EXTRACTED INFORMATION ->
- - -

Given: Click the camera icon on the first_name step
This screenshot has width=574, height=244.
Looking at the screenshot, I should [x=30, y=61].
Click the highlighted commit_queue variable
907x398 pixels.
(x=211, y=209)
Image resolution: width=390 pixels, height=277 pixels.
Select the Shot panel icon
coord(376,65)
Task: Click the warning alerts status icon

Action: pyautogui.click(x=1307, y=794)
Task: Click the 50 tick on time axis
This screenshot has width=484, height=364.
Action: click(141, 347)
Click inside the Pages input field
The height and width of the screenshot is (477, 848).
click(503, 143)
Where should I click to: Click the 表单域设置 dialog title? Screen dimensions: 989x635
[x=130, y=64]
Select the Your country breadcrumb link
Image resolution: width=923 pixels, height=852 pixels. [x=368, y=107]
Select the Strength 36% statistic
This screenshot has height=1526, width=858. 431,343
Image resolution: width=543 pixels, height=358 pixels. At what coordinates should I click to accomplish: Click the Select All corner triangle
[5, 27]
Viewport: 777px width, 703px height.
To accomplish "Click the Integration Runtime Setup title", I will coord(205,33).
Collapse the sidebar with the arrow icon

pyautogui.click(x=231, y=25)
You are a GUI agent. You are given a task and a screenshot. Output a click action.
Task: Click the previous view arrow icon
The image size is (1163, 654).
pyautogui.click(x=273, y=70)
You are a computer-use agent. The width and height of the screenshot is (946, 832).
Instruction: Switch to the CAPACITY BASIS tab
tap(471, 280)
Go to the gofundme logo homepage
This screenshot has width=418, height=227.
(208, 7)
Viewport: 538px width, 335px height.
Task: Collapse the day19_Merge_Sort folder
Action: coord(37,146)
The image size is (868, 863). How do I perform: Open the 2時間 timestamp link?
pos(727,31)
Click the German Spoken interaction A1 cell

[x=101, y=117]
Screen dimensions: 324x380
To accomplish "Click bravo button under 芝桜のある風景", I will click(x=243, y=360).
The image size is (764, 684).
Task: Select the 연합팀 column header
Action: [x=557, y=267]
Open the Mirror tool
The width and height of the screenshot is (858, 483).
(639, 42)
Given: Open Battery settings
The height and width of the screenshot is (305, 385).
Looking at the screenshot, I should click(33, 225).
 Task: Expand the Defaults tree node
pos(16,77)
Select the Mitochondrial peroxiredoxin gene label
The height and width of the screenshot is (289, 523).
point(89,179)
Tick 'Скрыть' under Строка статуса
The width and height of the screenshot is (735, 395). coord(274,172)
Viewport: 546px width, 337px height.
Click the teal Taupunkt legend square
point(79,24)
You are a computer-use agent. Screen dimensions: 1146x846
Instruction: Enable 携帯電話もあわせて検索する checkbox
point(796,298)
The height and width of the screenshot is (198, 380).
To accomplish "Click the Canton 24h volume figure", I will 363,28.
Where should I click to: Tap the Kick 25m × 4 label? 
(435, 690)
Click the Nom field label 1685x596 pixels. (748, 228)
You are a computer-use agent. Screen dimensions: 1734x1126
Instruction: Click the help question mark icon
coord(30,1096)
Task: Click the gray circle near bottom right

- - -

ABOUT THIS TASK ->
Lines in scope run from the one holding "Task: Click the previous view arrow icon" to the last line of the material above; transcribe them exactly and omit the rest.

RESPONSE BELOW ->
Task: Click the previous view arrow icon
The image size is (1163, 654).
pyautogui.click(x=273, y=70)
You are a computer-use agent. The width and height of the screenshot is (946, 832).
Instruction: Switch to the CAPACITY BASIS tab
tap(471, 280)
Go to the gofundme logo homepage
This screenshot has width=418, height=227.
(208, 7)
Viewport: 538px width, 335px height.
Task: Collapse the day19_Merge_Sort folder
Action: coord(37,146)
The image size is (868, 863). How do I perform: Open the 2時間 timestamp link?
pos(727,31)
Click the German Spoken interaction A1 cell

[x=101, y=117]
Screen dimensions: 324x380
To accomplish "Click bravo button under 芝桜のある風景", I will click(x=243, y=360).
The image size is (764, 684).
Task: Select the 연합팀 column header
Action: [x=557, y=267]
Open the Mirror tool
The width and height of the screenshot is (858, 483).
(639, 42)
Given: Open Battery settings
The height and width of the screenshot is (305, 385).
Looking at the screenshot, I should click(33, 225).
 Task: Expand the Defaults tree node
pos(16,77)
Select the Mitochondrial peroxiredoxin gene label
The height and width of the screenshot is (289, 523).
point(89,179)
Tick 'Скрыть' under Строка статуса
The width and height of the screenshot is (735, 395). coord(274,172)
Viewport: 546px width, 337px height.
Click the teal Taupunkt legend square
point(79,24)
You are a computer-use agent. Screen dimensions: 1146x846
Instruction: Enable 携帯電話もあわせて検索する checkbox
point(796,298)
The height and width of the screenshot is (198, 380).
To accomplish "Click the Canton 24h volume figure", I will 363,28.
Where should I click to: Tap the Kick 25m × 4 label? 
(435, 690)
Click the Nom field label 1685x596 pixels. (748, 228)
You are a computer-use agent. Screen dimensions: 1734x1126
Instruction: Click the help question mark icon
coord(30,1096)
Task: Click the gray circle near bottom right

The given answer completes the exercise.